I signed up for a week long detox plan from a Nigerian weight loss consultant. After I received the plan, I decided not to detox. On a health kick that week, I posted a homemade salad on instagram. The salad was completely made up and had no ingredients from the detox plan but the next time I was on instagram, my salad was on the weight loss page as “some of the meals from our detox members’. How though? Apart from the fact that my permission was obviously unnecessary, the salad had absolutely no component from the detox plan so how the hell could it be used to advertise it?

 The biggest names in the Nigerian diet industry have pages are full of reposts, straight up stolen posts, and before and afters of people that they haven’t helped. If you’ve ever tried to film and edit a recipe video or find good lighting for a food photo, you’d know that it is very hard and time consuming and frustrating when people steal your work, or “borrow” it without permission and give you credit very far down in their caption. 

Even though people in the fitness industry are the biggest culprits, the baking industry is not exempt.  I spoke to bakers that stumbled on their cake photos for sale on other instagram pages and when they complained, they got back “so what? I use other peoples pictures as well”. 

 Ozoz is one of the top players in the Nigerian food industry. In 2015, she had a recipe of hers reproduced without permission in the Nigerian Guardian. Someone alerted her to it, convinced she’d begun to write for the Guardian.  

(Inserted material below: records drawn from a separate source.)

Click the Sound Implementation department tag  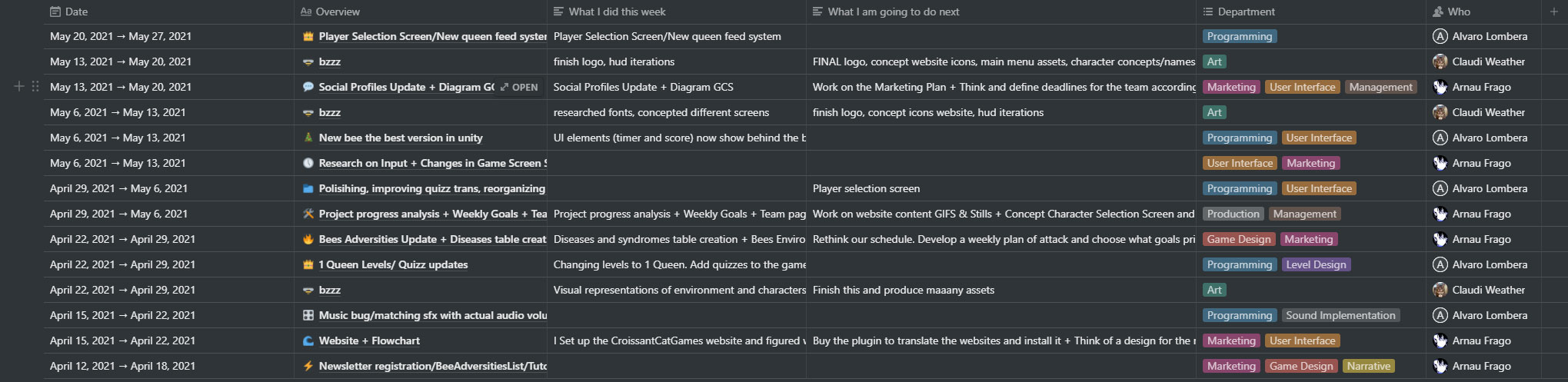(1340, 315)
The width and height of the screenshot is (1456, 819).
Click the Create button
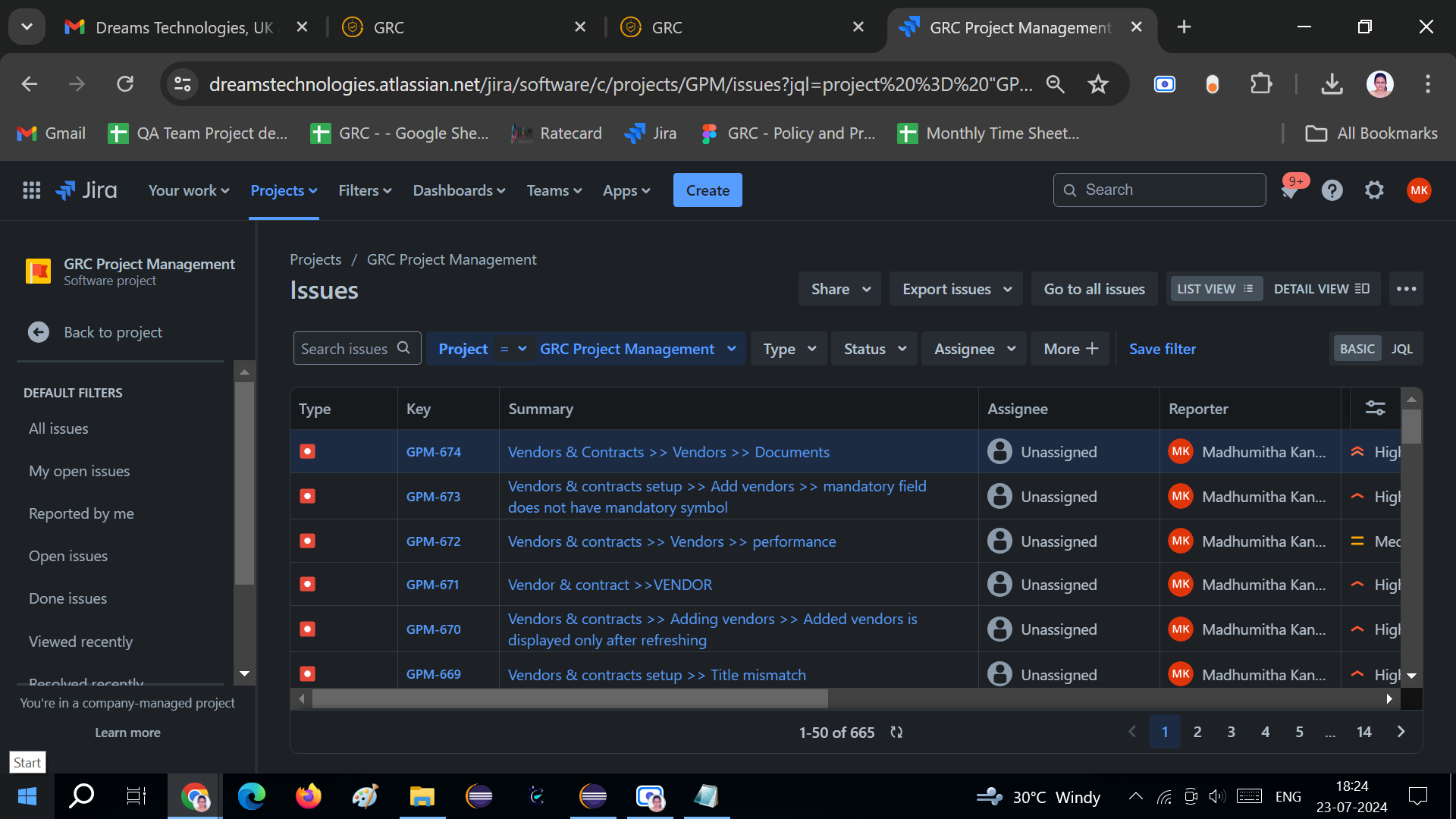click(707, 190)
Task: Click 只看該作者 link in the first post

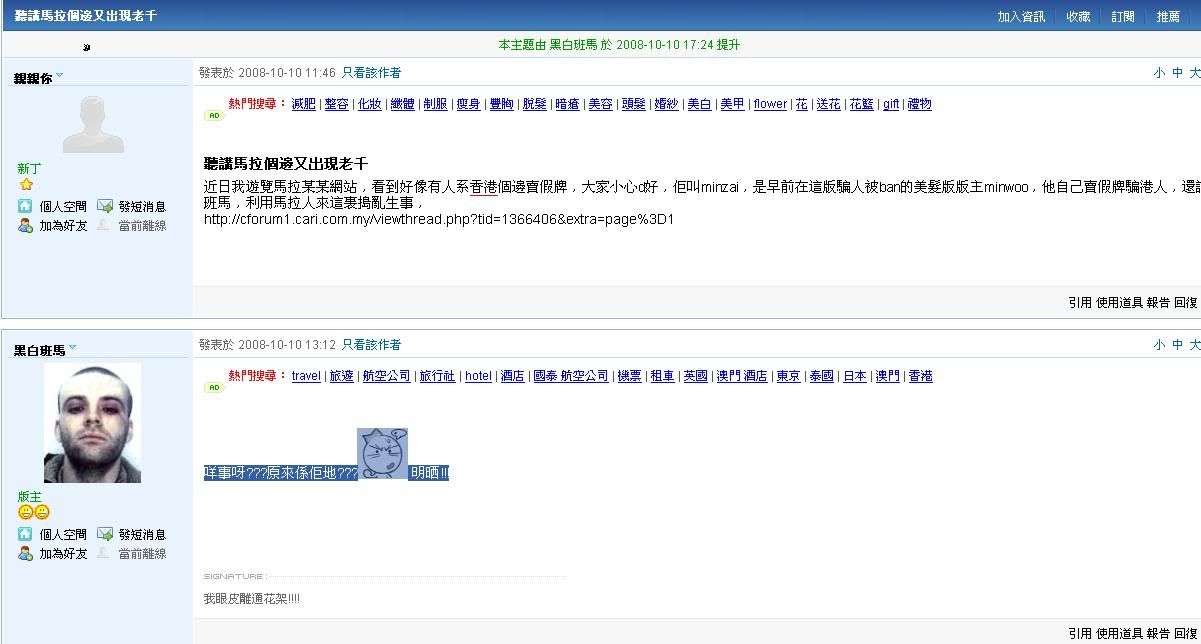Action: click(x=371, y=73)
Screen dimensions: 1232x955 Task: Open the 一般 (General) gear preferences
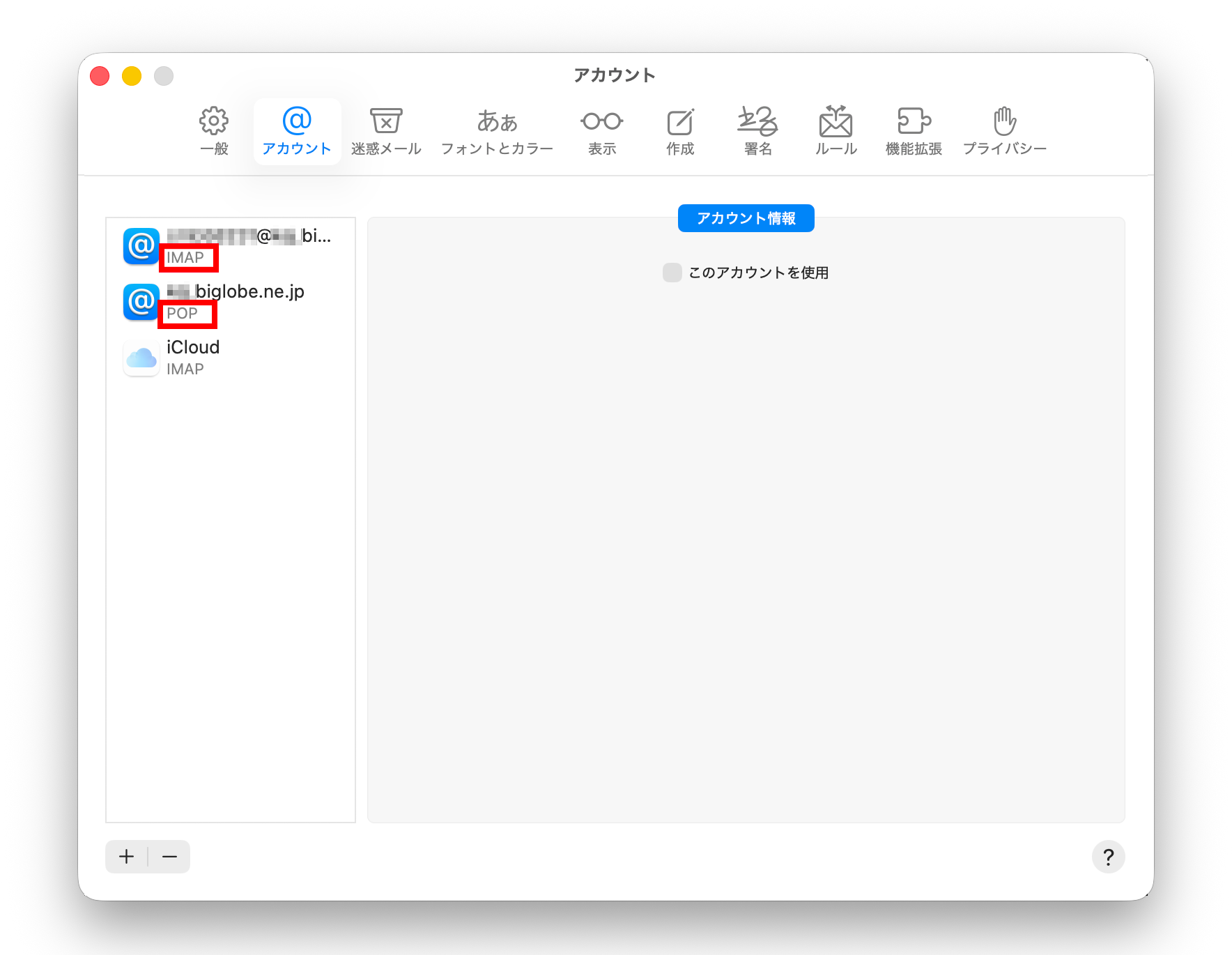click(214, 132)
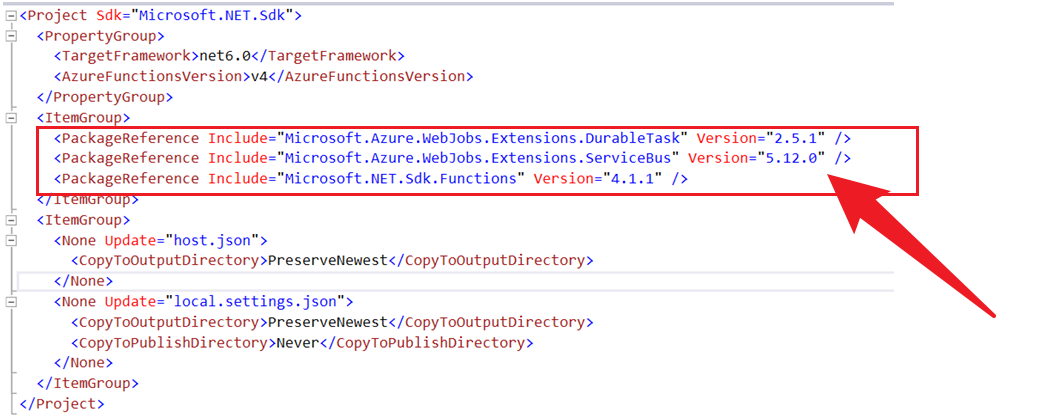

She tweeted about it and got blocked on social media by the MD. After she threatened legal action, the paper printed a retraction and she got a phone call from the MD. 

A newspaper with as big a reputation as the Guardian shouldn’t be plagiarising content, and when they do, they should be quick to retract it when called out. It shouldn't take the threat of legal action or twitter back and forth.

Content creation takes a lot of time and effort. Sharing content can be a good thing, which is why almost every platform has a way to share content organically. Using other people’s work for profit without credit or permission is not okay. Hiding or removing credit when you post pictures is not okay and I think it goes without saying that selling other people’s recipes as yours is not okay.

Content creation is a big industry that’s only going to get bigger, so now is the time to practice creating your own content.